• Task description
Copy out the data below verbatim.

• Provided entries
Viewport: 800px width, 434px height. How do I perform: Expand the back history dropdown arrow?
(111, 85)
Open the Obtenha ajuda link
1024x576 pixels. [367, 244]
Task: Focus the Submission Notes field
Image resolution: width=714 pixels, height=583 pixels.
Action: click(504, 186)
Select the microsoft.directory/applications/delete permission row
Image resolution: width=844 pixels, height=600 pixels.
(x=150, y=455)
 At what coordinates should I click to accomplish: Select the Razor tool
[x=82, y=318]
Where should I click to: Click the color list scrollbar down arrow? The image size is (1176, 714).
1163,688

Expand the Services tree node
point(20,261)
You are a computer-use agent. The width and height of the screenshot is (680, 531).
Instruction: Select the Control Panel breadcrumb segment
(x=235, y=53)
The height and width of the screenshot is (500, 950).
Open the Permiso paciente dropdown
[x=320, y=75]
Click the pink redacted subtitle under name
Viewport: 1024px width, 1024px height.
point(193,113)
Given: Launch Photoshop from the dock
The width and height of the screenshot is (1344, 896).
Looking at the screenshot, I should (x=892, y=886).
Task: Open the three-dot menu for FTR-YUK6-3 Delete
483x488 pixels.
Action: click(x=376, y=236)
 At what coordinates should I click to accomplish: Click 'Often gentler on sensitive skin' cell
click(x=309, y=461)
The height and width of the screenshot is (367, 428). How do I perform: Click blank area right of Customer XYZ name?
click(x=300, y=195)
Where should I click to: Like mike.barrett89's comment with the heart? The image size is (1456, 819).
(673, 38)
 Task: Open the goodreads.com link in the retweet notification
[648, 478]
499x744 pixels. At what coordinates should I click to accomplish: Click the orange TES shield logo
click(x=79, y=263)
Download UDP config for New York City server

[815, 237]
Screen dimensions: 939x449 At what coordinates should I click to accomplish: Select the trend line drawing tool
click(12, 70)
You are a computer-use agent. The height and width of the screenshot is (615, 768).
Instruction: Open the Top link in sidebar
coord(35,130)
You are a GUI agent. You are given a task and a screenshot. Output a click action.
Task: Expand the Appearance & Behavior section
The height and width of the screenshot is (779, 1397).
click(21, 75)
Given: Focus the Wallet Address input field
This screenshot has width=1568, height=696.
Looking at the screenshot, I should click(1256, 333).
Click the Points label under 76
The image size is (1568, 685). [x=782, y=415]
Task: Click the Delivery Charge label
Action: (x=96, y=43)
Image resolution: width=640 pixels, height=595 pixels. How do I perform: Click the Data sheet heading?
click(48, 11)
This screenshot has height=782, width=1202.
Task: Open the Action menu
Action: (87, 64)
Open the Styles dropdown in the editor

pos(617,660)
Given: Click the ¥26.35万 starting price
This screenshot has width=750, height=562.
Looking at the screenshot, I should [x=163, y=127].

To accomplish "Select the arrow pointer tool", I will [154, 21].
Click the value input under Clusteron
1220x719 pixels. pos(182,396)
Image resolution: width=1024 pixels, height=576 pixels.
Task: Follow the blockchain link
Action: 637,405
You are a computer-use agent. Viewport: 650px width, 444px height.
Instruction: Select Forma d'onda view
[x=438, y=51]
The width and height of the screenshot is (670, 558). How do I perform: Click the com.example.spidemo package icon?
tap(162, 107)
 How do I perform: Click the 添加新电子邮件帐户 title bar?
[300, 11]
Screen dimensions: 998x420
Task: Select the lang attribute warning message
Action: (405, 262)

• Exercise result
Viewport: 800px width, 434px height. How do I perform: Expand the back history dropdown arrow?
(111, 85)
Open the Obtenha ajuda link
1024x576 pixels. [367, 244]
Task: Focus the Submission Notes field
Image resolution: width=714 pixels, height=583 pixels.
Action: click(504, 186)
Select the microsoft.directory/applications/delete permission row
Image resolution: width=844 pixels, height=600 pixels.
(x=150, y=455)
 At what coordinates should I click to accomplish: Select the Razor tool
[x=82, y=318]
Where should I click to: Click the color list scrollbar down arrow? The image size is (1176, 714).
1163,688

Expand the Services tree node
point(20,261)
You are a computer-use agent. The width and height of the screenshot is (680, 531).
Instruction: Select the Control Panel breadcrumb segment
(x=235, y=53)
The height and width of the screenshot is (500, 950).
Open the Permiso paciente dropdown
[x=320, y=75]
Click the pink redacted subtitle under name
Viewport: 1024px width, 1024px height.
point(193,113)
Given: Launch Photoshop from the dock
The width and height of the screenshot is (1344, 896).
Looking at the screenshot, I should (x=892, y=886).
Task: Open the three-dot menu for FTR-YUK6-3 Delete
483x488 pixels.
Action: click(x=376, y=236)
 At what coordinates should I click to accomplish: Click 'Often gentler on sensitive skin' cell
click(x=309, y=461)
The height and width of the screenshot is (367, 428). How do I perform: Click blank area right of Customer XYZ name?
click(x=300, y=195)
Where should I click to: Like mike.barrett89's comment with the heart? The image size is (1456, 819).
(673, 38)
 Task: Open the goodreads.com link in the retweet notification
[648, 478]
499x744 pixels. At what coordinates should I click to accomplish: Click the orange TES shield logo
click(x=79, y=263)
Download UDP config for New York City server

[815, 237]
Screen dimensions: 939x449 At what coordinates should I click to accomplish: Select the trend line drawing tool
click(12, 70)
You are a computer-use agent. The height and width of the screenshot is (615, 768).
Instruction: Open the Top link in sidebar
coord(35,130)
You are a GUI agent. You are given a task and a screenshot. Output a click action.
Task: Expand the Appearance & Behavior section
The height and width of the screenshot is (779, 1397).
click(21, 75)
Given: Focus the Wallet Address input field
This screenshot has width=1568, height=696.
Looking at the screenshot, I should click(1256, 333).
Click the Points label under 76
The image size is (1568, 685). [x=782, y=415]
Task: Click the Delivery Charge label
Action: (x=96, y=43)
Image resolution: width=640 pixels, height=595 pixels. How do I perform: Click the Data sheet heading?
click(48, 11)
This screenshot has height=782, width=1202.
Task: Open the Action menu
Action: (87, 64)
Open the Styles dropdown in the editor

pos(617,660)
Given: Click the ¥26.35万 starting price
This screenshot has width=750, height=562.
Looking at the screenshot, I should [x=163, y=127].

To accomplish "Select the arrow pointer tool", I will [154, 21].
Click the value input under Clusteron
1220x719 pixels. pos(182,396)
Image resolution: width=1024 pixels, height=576 pixels.
Task: Follow the blockchain link
Action: 637,405
You are a computer-use agent. Viewport: 650px width, 444px height.
Instruction: Select Forma d'onda view
[x=438, y=51]
The width and height of the screenshot is (670, 558). How do I perform: Click the com.example.spidemo package icon?
tap(162, 107)
 How do I perform: Click the 添加新电子邮件帐户 title bar?
[300, 11]
Screen dimensions: 998x420
Task: Select the lang attribute warning message
Action: (405, 262)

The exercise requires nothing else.